[Dataset entries]
"""

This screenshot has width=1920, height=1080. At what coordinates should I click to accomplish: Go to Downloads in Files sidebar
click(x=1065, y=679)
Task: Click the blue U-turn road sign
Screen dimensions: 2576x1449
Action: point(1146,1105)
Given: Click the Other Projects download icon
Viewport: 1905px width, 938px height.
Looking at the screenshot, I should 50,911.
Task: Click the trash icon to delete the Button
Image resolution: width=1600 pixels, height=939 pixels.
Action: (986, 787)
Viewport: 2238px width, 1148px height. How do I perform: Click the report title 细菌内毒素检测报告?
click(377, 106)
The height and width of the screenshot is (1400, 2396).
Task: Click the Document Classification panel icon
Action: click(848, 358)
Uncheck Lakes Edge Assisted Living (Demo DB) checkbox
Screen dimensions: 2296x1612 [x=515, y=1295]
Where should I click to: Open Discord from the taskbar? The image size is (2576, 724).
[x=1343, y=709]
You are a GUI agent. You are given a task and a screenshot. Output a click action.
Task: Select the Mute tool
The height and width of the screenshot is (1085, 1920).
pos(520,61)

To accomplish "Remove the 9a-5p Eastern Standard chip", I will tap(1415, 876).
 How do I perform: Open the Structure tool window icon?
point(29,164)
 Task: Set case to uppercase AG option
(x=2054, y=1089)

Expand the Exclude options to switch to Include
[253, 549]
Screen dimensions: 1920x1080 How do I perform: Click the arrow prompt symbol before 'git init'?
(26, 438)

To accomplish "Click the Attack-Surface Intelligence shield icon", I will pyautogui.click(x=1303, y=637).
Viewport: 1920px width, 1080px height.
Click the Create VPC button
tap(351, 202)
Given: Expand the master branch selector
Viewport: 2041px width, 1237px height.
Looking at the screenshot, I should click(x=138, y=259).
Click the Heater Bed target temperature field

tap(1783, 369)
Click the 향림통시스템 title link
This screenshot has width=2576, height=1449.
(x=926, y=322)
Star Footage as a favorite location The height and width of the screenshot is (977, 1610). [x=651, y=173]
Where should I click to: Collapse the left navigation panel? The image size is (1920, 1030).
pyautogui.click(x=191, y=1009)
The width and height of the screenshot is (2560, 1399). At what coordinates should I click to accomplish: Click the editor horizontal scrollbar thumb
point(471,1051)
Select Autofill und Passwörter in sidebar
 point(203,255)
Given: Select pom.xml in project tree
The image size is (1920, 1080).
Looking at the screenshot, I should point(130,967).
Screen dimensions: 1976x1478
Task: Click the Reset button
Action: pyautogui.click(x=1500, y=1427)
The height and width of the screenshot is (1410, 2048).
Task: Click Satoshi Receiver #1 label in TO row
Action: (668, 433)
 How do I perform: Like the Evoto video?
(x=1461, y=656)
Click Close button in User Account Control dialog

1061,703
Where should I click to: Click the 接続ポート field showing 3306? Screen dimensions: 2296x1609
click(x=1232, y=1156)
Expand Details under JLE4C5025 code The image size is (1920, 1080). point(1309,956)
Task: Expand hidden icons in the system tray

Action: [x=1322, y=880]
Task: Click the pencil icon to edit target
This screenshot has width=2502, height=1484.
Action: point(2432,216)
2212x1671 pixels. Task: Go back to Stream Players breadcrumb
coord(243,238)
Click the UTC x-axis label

"""

▶ **PROBLEM REQUIREMENTS**
Return exactly the lines from the beginning of the data above through the one containing "Given: Click the Other Projects download icon", please. Include both end lines and add nothing else.

▶ **SOLUTION FOR THIS PROBLEM**
This screenshot has width=1920, height=1080. At what coordinates should I click to accomplish: Go to Downloads in Files sidebar
click(x=1065, y=679)
Task: Click the blue U-turn road sign
Screen dimensions: 2576x1449
Action: point(1146,1105)
Given: Click the Other Projects download icon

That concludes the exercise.